6. The shelf of claim 1, wherein the first surface is flared to form the air inlet and the second surface is planar.
7. The shelf of claim 1, further comprising a blanking plate disposed above the first surface and extending in a direction that is away from the second surface.
8. The shelf of claim 1, further comprising a blanking plate disposed below the second surface and extending in a direction that is away from the first surface.
9. The shelf of claim 7, wherein the blanking plate extends away from a surface of the first shelf in the same plane as the air inlet.
10. A refrigerator comprising: a back wall of a refrigerated interior space, the back wall defining a perforation configured to expel cold air into the refrigerated interior space; and a shelf attached to the back wall, the shelf including a first surface for receiving items when the shelf is in use, and a second surface spaced apart from the first surface to form a duct configured to channel air from the perforation, through an air inlet, and to an air outlet, the duct being flared such that the duct has a maximum a cross sectional area at the air inlet.
11. The refrigerator of claim 10, wherein the perforation is a first perforation defined by the back wall, the refrigerator further comprising: a blanking plate disposed above the first surface of the shelf and extending in a direction that is away from the second surface of the shelf, the blanking plate covering a second perforation.

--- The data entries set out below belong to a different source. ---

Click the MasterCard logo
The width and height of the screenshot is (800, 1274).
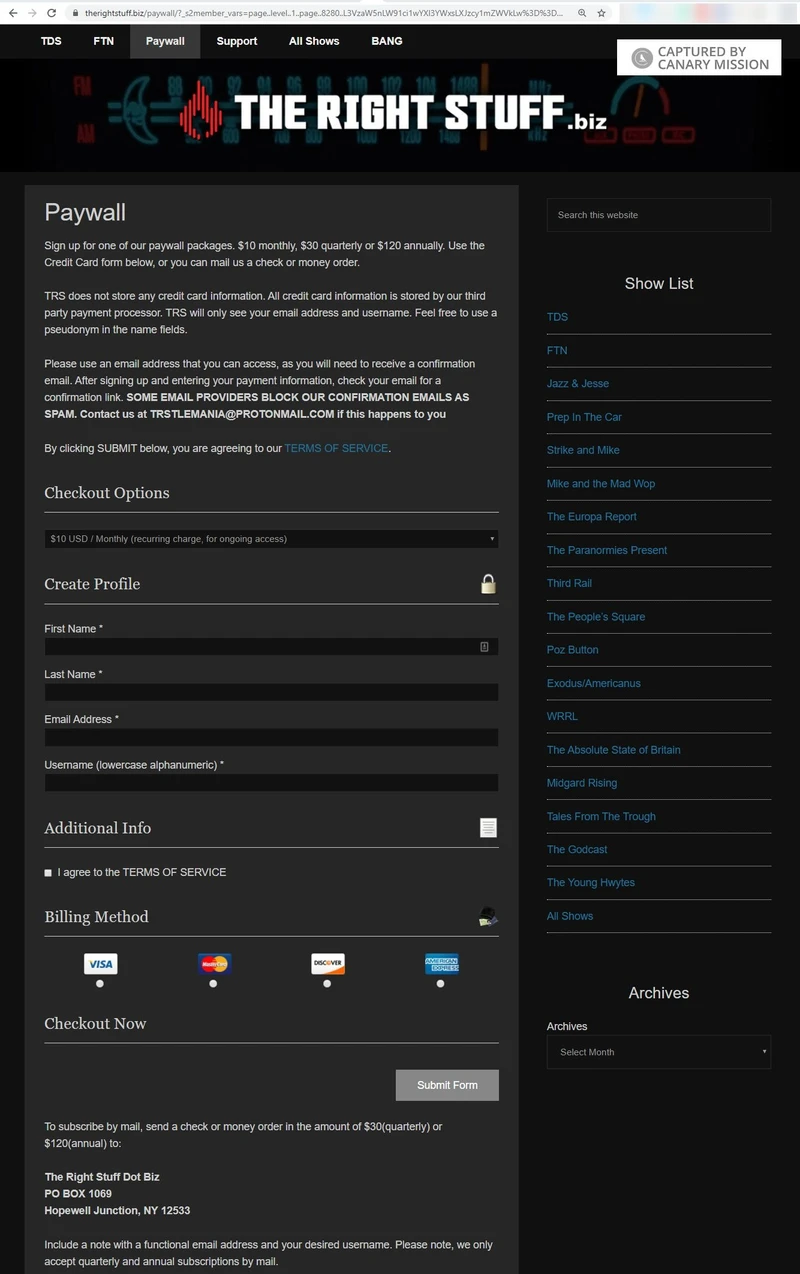[x=214, y=964]
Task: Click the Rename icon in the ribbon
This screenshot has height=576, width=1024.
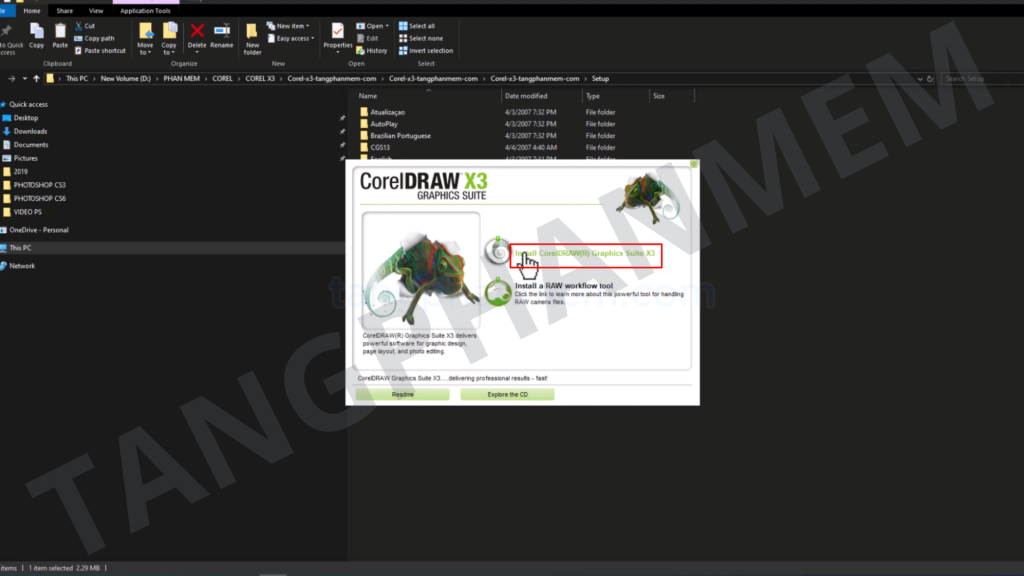Action: click(x=222, y=32)
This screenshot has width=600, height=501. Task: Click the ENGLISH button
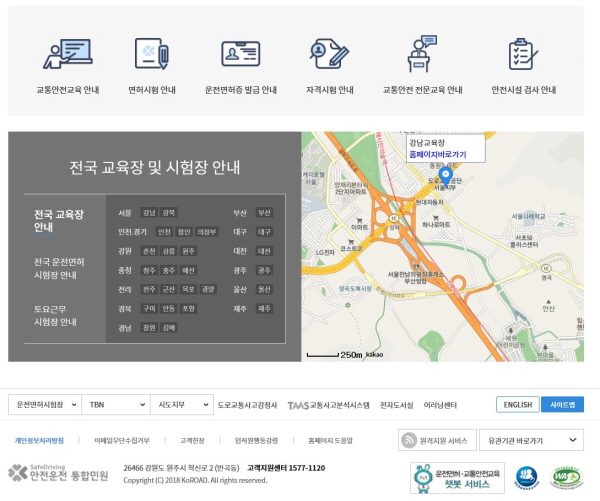point(517,405)
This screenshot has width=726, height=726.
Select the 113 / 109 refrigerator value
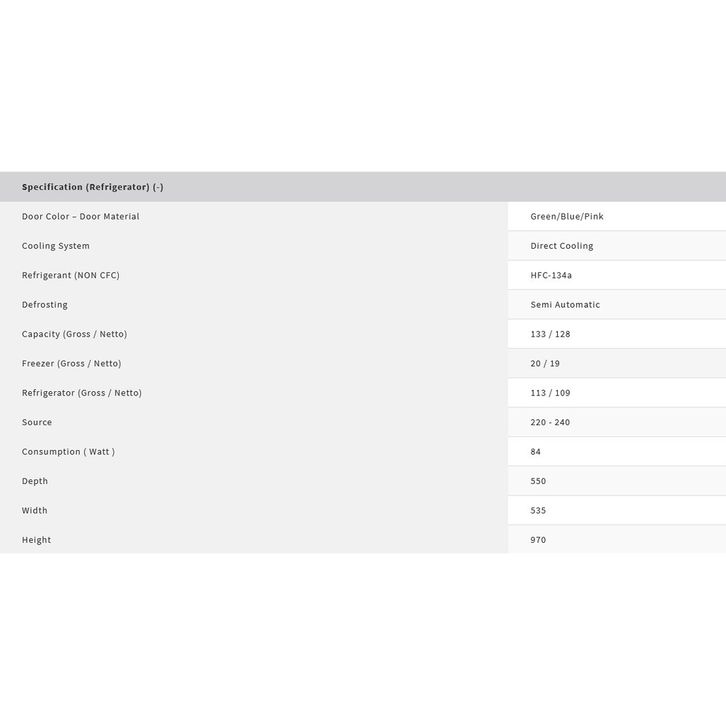pyautogui.click(x=550, y=393)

12. The refrigerator of claim 11, wherein the blanking plate is a first blanking plate, the refrigerator further comprising: a second blanking plate disposed below the second surface of the shelf and extending in a direction that is away from the first surface of the shelf, the second blanking plate covering a third perforation.
13. The refrigerator of claim 10, wherein the perforation is a first perforation defined by the back wall, the refrigerator further comprising: a blanking plate disposed below the second surface of the shelf and extending in a direction that is away from the first surface of the shelf, the blanking plate covering a second perforation.
14. The refrigerator of claim 10, wherein air in the refrigerated interior space is separated from air in a space exterior to the open display refrigerator by an air curtain established by a fan that blows air through an air curtain outlet towards a corresponding air curtain inlet which recovers air from the air curtain for recirculation to the air curtain outlet.
Description
BRIEF DESCRIPTION OF THE DRAWINGS
[0032] FIG. 1 shows an open display refrigerator with conventional shelves.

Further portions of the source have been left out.